President Obama, since his 2008 campaign has called for a national health care program to help insure the over 45 million uninsured Americans. The second law Obama signed into law as President was a bill that expanded children’s health insurance dramatically and he called it a “down payment”on his commitment to get all Americans insured. In his first speech to congress, he called on them to pass national health care legislation that provides insurance for all Americans. A year and a half later, after many ups and downs and months of debate, President Obama signed the Patient Protection and Affordable Care Act. Needless to say, healthcare reform was a priority for him.
The Affordable Care Act (known in the streets as ObamaCare) provides health insurance for 32 million Americans. Costing over a trillion dollars, it is paid for through cuts to Medicare and a variety of tax increase (so it actually is projected to reduce the deficit). The law gives tax credits to help small businesses offer coverage. It immediately prevents insurance companies from denying coverage to children who have pre-existing conditions. It makes preventative care free and eliminates lifetime limits on care. It allows children to stay on their parents plan until they are 26 years old (one of the more popular features). And in 2014 it makes it illegal for insurance companies to deny people because of their preexisting conditions.
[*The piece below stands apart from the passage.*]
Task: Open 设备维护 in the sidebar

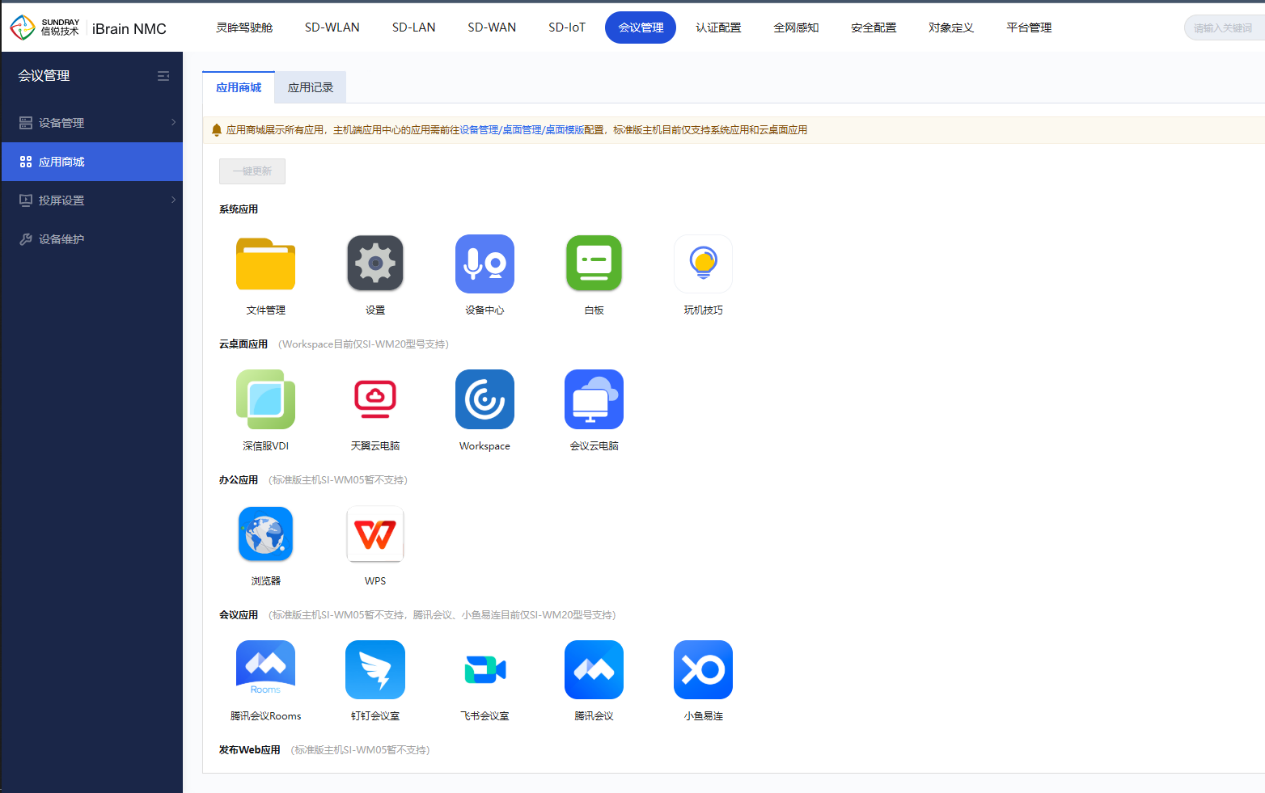Action: click(61, 239)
This last provision, while for many sound great on the surface, is extremely controversial. This is because in order to make it illegal for insurers to deny people insurance, the government mandates that everyone purchase health insurance (there are subsidies to help people afford care). The law says if you do not get insurance by 2014, the government will fine you a “shared responsibility payment” of $695 . Here-in lies the constitutional challenge.
Conservatives say this “individual mandate” (the gvm’t forcing you to buy health care) is not constitutional because the constitution does not give the federal government the right to force individuals to buy a product. They insist it has never been done before and see it as a broad overreach of federal power. 26 states have sued the federal government for it. After nearly two years of hearings in lower courts, the case made its way to the supreme court. Now the fate of the entire health care law is resting in the hands of the 9 supreme court justices.
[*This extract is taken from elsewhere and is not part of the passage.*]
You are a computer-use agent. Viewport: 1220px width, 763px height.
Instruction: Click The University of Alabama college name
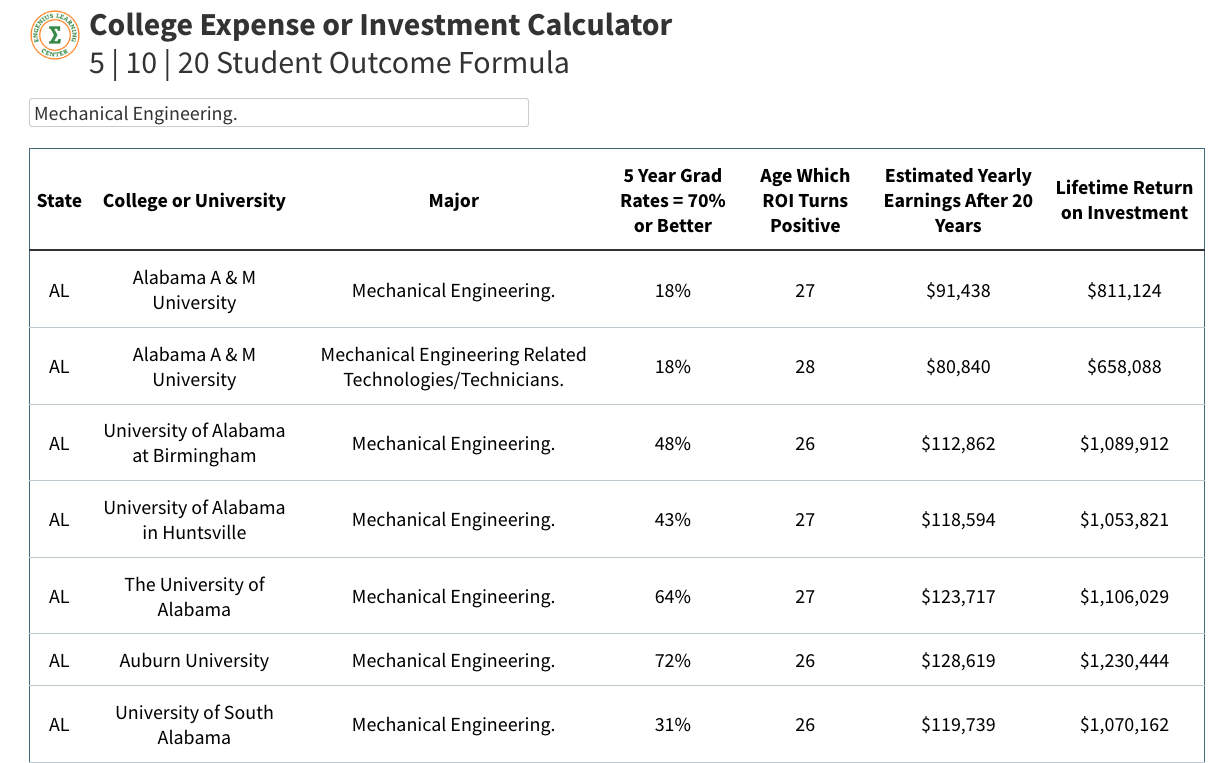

Monday March 26th, the court began hearing arguments from both sides. And while the states have said the law is unconstitutional, the Obama administration defends the mandate and the law by saying:
- You cannot prohibit insurance companies from denying people with pre-exisiting conditions unless you require that everyone purchase health insurance. If you don’t people would then not get insurance until after they are sick, which would bankrupt the system.
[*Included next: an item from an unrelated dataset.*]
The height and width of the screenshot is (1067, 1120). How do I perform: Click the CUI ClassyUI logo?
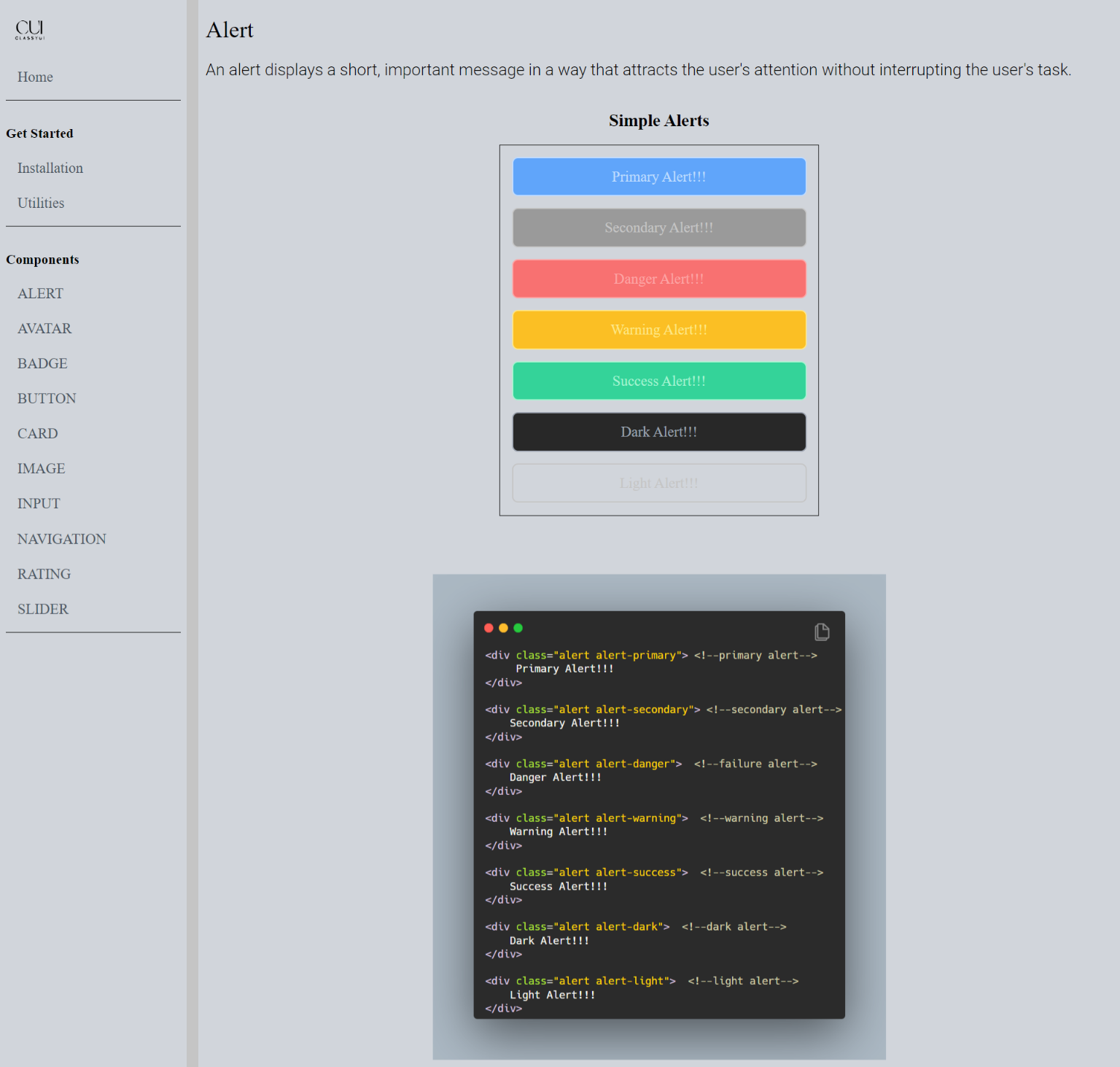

- A person can still decline to purchase private insurance, they would just have to pay a fee. This is because if that person who decided not to purchase health care gets hit by a bus (and lives–for example), he still would receive emergency care (even if he can’t afford it), at the taxpayers expense. The “shared responsibility payment” (or fine) balances that problem.
- Everyone uses health care at some point in their life, therefore the federal government has the authority to regulate the purchase of it. (The gist of the “Commerce Clause” argument)
The hearings will continue through March 28th. Shortly after the hearings, the Justices will go into private conference and take a preliminary vote. They will then draft opinions, circulate and edit them amongst themselves, and then take a final vote. The court is expected to release its decision in June.
As you may expect, politics are at play in the Supreme Court. Currently, the court “leans conservative”, automatically making it an uphill climb for the Obama Administration. The court’s four liberals (2 of which the President appointed) are expected to vote in favor of the law. This leaves the five conservatives, who don’t always stick together. Justice Anthony Kennedy is commonly referred to as the “swing vote” because in close decisions, his vote usually sways the entire court. Judicial analysts watching this case suggest that Chief Justice John Roberts and Judge Anthony Kennedy are “winnable.”
If just one of the conservatives are convinced of the law’s constitutionality, the law will stand. If not, the law will be ruled unconstitutional and deemed void. Both scenarios would have implications for President Obama and his re-election campaign.
If the justices uphold the law, Democrats will frame it as the definitive end to the health care reform controversy. Obama and his allies will urge the states to move forward with implementing the law and encourage Republicans to stop complaining about the legislation.-Politico Article: READ HERE
If the court rules the law unconstitutional, however, political observers say it will prove to be a major embarrassment for President Obama, who touts Health Care Reform as one of his signature domestic achievements. The law- the mandate specifically- remains unpopular in the public, and the Supreme Court’s negative decision would not help change that. It would give Republicans more ammunition against Obama who they say has had a “failed presidency.”
Whatever the outcome, this case will affect virtually every American. It will also clarify the power of the federal government and the extent to which it can regulate Americans. And trust me, this ideological battle of the role of the federal government will not go away anytime soon.